Israel Álvarez
Un muy creativo filósofo con nombre de charola caracterizaba al ser humano como un bípedo implume. Es decir, como un animalito que posee dos patas como los pajaritos, pero sin plumas. Ese mismo filosofador representaba el alma humana como un carricoche estirado por un par de caballos alados listos para volar, algo así como los pegasos griegos, pero más automotrices. La cosa está en que desde hace ya muchos cielos en madrugada, se ha tenido una considerable admiración por todo lo que, con emplumadas alas puede volar, a consecuencia tal vez de esa permanente ausencia de revestimiento plumífero con el que el adelantado filósofo ya vislumbraba tendrían que lidiar los pobrecillos y terrenales de dos pies.
La relación humana respecto a los pajarracos ha resultado lo suficientemente habitual como para decirle normal. El cristianismo, por ejemplo, añadió un par de alitas a sus celestiales y regordetes angelitos para que anduvieran angelicando mejor. En algunas otras representaciones, también a Don Luciferino lo adornaron con un par de alotas, aunque ésas fueran más bien como de murciélago, por supuesto, no oriental, pero sí tenebroso. Dicha característica, curiosamente, lo mantuvo también como bípedo e implume. En México es todavía habitual encontrar pajaritos como mascotas y cuyas casas-jaulas cuelgan de un clavito unido a las jaulas-casas de los implumes dueños que a veces hasta les toman fotos. Cosa de preguntarle a cualquier retratador cuántos pajaritos ha fotado para vislumbrar su enjaulada experiencia.
Las aves han permitido asomar en metáforas algo oculto sobre lo humano. Dice Pedro Infante que los desconsolados andan volando bajo porque nomás no los quieren. Cuando alguien se va, o más bien antes, le tocan las veloces y fatigadas golondrinas para saber cuándo se tiene que llorar. A los abogados, representantes legales a modo, los representa un búho quesque por sabios y atentos. Cuando se ondea una verdiblaquicolorada tela, cuyo centro lleva una honorable águila devorando una serpiente, hay que ponerse la mano cerquita del corazón para hacerle más merecidísimos honores. Los pajarillos representan libertad de poder andar en planos a los que no llegan, por sí mismos, los implumes condenados, igualito que las devoradas serpientes que ni volar bajo pudieron. La libertad en cambio, tiene alas, aunque sea de a mentiritas.

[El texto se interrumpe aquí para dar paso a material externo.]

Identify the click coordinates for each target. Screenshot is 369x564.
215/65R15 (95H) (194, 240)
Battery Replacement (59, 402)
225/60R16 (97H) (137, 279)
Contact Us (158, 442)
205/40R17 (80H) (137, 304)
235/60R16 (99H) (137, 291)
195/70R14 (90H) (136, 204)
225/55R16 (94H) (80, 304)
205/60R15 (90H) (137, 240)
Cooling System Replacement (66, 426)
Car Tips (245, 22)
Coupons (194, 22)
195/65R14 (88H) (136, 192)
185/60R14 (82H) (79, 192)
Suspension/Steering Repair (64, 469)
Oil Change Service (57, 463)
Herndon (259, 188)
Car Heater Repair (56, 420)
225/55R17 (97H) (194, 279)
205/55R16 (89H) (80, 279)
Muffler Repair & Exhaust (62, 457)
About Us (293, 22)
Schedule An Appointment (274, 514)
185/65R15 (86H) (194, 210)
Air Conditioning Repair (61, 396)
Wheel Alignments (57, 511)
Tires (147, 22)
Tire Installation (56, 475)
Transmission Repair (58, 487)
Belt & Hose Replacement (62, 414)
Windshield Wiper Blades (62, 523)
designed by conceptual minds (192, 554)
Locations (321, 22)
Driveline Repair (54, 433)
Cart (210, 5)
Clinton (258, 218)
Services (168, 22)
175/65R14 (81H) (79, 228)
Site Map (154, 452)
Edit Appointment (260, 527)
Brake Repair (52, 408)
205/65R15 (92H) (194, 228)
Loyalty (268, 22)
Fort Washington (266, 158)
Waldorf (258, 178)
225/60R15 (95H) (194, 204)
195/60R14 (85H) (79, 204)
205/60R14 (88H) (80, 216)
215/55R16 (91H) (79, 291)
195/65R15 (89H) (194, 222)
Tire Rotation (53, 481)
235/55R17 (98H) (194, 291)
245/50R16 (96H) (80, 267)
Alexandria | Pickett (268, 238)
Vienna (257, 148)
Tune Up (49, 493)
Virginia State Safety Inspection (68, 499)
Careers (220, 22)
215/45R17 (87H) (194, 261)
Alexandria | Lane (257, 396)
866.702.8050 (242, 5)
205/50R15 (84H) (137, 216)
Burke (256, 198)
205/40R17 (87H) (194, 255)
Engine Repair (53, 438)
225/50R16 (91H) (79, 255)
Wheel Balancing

Los gringos, que por cierto también honoran su tela y yanqui águila propia, dicen que hace más de cien años unos brothers apellidados Wright inventaron, o al menos patentaron, el avión. Añadiendo un par de alas de caballo a una cabina vislumbraron que la velocidad de los implumes no iba a resultar suficiente para la prisa futura. Volar hizo posible acariciar el mundo, aunque fuera nomás rápido, por encimita y sólo con pasaporte, pero siempre por el aire milagroso, justo como ese que presumen en La Rosa de Guadalupe se siente cuando algo bueno va a ocurrir. Los que sueñan que vuelan pueden sentir vértigo en la panza, ése que implica libremente caer, aunque suene irónico y suceda casi nomás en sueños o en metáforas con la realidad suspendida. De seguro en la vigilia, los menos soñadores estadistas envidien cómo rompen el aire las organizadas, autónomas y fluidas parvadas como si fueran un solo ser.
A Ícaro no le resultó tanto la efectividad de parvadas o aviones, o a lo mejor sí, pero la de los de papel, tan combustibles como una pluma de Fénix, esa especie de mítico pajarote envuelto algunas veces en fuego y otras en cenizas, que muere y renace no cada vez que quiere, pero sí cada vez que puede. Muere, vive y remuere. Así que los bípedos, pero con plumas, se volvieron, por no decir lugar común, una de las metáforas favoritas y recurrentes para los otros más pelones y menos metafóricos bípedos, dígase filósofo con nombre de charola, Pedro Infante o escritor cualquiera que pretenda escribir tonterías sobre las plumas en las alas de los pajaritos, sobre libertad, amor o sobre toda esa bola de patrañas que a veces también adoptan los cristianos, los patriotas y hasta a veces los poetas; todos desalados implumes siempre listos, sobre todo, para confrontar sobre dos pies, todas las formas que existen de no volar.